PIECEWISE PROBLEMS



Piecewise Functions – Application Problems

1. You will be renting a car for a six-day trip and are comparing two rental options. The first plan charges $50 per day, allows 500 miles for free, and charges 25 cents for each additional mile. The second plan charges $30 per day, allows 200 miles for free, and charges 35 cents for each additional mile.

a. If you’re going to drive 300 miles over the course of the six-day trip, which plan should you choose?

b. If you’re going to drive 800 miles over the course of the six-day trip, which plan should you choose?

c. Write a piecewise function for the cost of Plan 1 for a six-day trip of x miles.

d. Write a piecewise function for the cost of Plan 2 for a six-day trip of x miles.

e. Make a graph of both functions on the same set of axes.

f. After how many miles does Plan 1 become cheaper?

2. A certain country taxes the first $20,000 of an individual’s income at a rate of 15%, and all income over $20,000 is taxed at 20%.
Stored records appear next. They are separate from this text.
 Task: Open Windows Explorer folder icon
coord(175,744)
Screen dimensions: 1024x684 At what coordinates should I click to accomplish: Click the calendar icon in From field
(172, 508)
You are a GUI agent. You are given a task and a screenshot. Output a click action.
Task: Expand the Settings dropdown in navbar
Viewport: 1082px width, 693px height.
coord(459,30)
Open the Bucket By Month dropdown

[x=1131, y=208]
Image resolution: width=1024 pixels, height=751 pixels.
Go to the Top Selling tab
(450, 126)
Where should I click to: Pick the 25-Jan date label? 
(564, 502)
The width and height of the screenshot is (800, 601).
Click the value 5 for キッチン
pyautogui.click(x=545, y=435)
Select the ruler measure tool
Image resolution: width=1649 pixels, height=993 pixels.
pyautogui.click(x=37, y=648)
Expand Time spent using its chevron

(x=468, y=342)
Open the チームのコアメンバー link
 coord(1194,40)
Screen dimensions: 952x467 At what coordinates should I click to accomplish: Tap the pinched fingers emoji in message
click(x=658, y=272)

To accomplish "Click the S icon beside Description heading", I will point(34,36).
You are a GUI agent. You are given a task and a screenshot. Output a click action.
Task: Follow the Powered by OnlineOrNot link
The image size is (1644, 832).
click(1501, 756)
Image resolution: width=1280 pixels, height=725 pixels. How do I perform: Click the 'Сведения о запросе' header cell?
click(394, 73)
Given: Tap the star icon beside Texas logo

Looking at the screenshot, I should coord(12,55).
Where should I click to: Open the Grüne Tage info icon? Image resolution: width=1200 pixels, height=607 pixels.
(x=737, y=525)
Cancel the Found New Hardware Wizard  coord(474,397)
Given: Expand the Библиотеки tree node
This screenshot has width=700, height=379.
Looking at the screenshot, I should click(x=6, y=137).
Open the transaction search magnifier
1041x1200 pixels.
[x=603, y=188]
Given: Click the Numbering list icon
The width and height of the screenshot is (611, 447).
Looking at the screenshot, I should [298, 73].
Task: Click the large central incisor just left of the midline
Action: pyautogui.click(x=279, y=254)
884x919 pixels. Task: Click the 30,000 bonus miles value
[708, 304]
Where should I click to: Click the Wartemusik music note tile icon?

a. Al makes $16,000. Betty makes $36,000. How much is each taxed?

b. Write a piecewise function T that specifies the total tax on an income of x dollars.

c. Make a graph of T. Be sure to plot the points from part a!

d. Catina is taxed $5000. What is her income?

3. A paperback sells for $12. The author is paid royalties of 10% on the first 10,000 copies sold, and 15% on any additional copies.

a. When the 6,000th book is sold, how much will the author earn on that sale?

Also, what will the author’s total royalties be at that point?

b. When the 12,000th book is sold, how much will the author earn on that sale?

Also, what will the author’s total royalties be at that point?

c. Let x be the number of copies sold. Write a piecewise function for R (the royalty

payment earned on that sale) in terms of x.

d. Write a piecewise function for T (the total amount of royalties earned).

e. Make a graph of T(x).

f. How many copies have to be sold in order for the author to have earned $30,000?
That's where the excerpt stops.